Originally Posted by
shelbyfv
I expect the unusual way you measure riding time and average speed accounts for some of your confusion.
I guess the way I consider "ride time" is the time I jump on the bike at the start all the way to the time I get off the bike at the end, over the course of 1 day.
In that example "ride time" is accounting for every second between those two points in time - whether I am in the saddle pedaling or not.
Is there a more usual or customary definition of "ride time" that goes in to everyone's numbers?

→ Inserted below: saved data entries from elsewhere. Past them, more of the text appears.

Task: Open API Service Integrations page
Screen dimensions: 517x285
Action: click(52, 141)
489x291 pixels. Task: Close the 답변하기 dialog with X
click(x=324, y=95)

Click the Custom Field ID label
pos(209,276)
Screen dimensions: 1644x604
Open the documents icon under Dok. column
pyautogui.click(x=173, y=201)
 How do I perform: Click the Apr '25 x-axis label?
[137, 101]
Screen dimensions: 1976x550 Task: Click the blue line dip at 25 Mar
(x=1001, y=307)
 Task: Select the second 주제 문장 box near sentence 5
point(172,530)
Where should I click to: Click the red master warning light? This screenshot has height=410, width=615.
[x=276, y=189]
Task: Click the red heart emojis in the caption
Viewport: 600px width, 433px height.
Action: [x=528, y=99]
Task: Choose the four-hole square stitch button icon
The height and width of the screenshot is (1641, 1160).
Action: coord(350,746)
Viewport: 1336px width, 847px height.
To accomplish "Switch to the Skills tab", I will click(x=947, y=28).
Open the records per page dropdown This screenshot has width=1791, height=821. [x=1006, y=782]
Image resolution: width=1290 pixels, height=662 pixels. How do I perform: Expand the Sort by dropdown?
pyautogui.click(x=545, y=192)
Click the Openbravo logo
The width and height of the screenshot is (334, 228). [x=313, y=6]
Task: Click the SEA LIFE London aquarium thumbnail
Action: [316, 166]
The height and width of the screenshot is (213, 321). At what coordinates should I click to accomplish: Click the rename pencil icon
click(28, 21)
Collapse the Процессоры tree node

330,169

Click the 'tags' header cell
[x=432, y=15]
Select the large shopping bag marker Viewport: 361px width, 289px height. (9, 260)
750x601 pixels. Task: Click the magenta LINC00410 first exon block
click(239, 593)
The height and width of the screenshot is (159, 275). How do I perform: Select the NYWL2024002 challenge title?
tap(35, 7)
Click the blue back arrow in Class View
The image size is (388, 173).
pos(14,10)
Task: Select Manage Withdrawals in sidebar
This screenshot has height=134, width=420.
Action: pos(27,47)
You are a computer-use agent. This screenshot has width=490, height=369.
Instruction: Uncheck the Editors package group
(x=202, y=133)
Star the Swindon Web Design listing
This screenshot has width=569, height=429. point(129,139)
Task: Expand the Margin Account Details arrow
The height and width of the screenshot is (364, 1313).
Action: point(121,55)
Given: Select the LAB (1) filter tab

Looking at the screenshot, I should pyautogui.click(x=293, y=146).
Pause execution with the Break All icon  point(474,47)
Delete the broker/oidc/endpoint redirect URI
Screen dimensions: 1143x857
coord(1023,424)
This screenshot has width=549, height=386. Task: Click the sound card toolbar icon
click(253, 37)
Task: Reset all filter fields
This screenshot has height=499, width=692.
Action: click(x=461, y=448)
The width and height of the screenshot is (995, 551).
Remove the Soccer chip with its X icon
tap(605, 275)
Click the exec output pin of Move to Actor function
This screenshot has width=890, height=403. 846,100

I guess that goes back to my first post in the thread and my explanation of the "average" I came up with being, perhaps, "bogus". The reason I call it "bogus" is there are variables in the creation of the time metric in the "average" that invalidate the accuracy of it. All of the "time" (according to how I defined it here - from the time I start a ride to the time I end a ride, no pausing) was not accounted for in my 7mph or so average. I don't think the time not in there, over the course of the calendar year, would shift the average
that much, but it would drop. The time commitment, or maybe I should restate that to "time consumption", to "riding" means every slow down on a ride is accounted for. If you have 15 minutes down on a loaded trip to repair a flat that is 15 minutes you don't get back. That is where I wanted to see others' numbers that hit high miles. I still question the time in those high mile reports - what variables are they, and are they not, taking in to account for? If auto-pause is being used - what percentage higher time are those riders actually seeing? (those questions don't need answers, that is just what is in my mind as I compare all the numbers in the thread)
Originally Posted by
canklecat
Putting in thousands of miles a year is a huge time sink, no way around that.
Yep. Quantifying it and comparing it is interesting.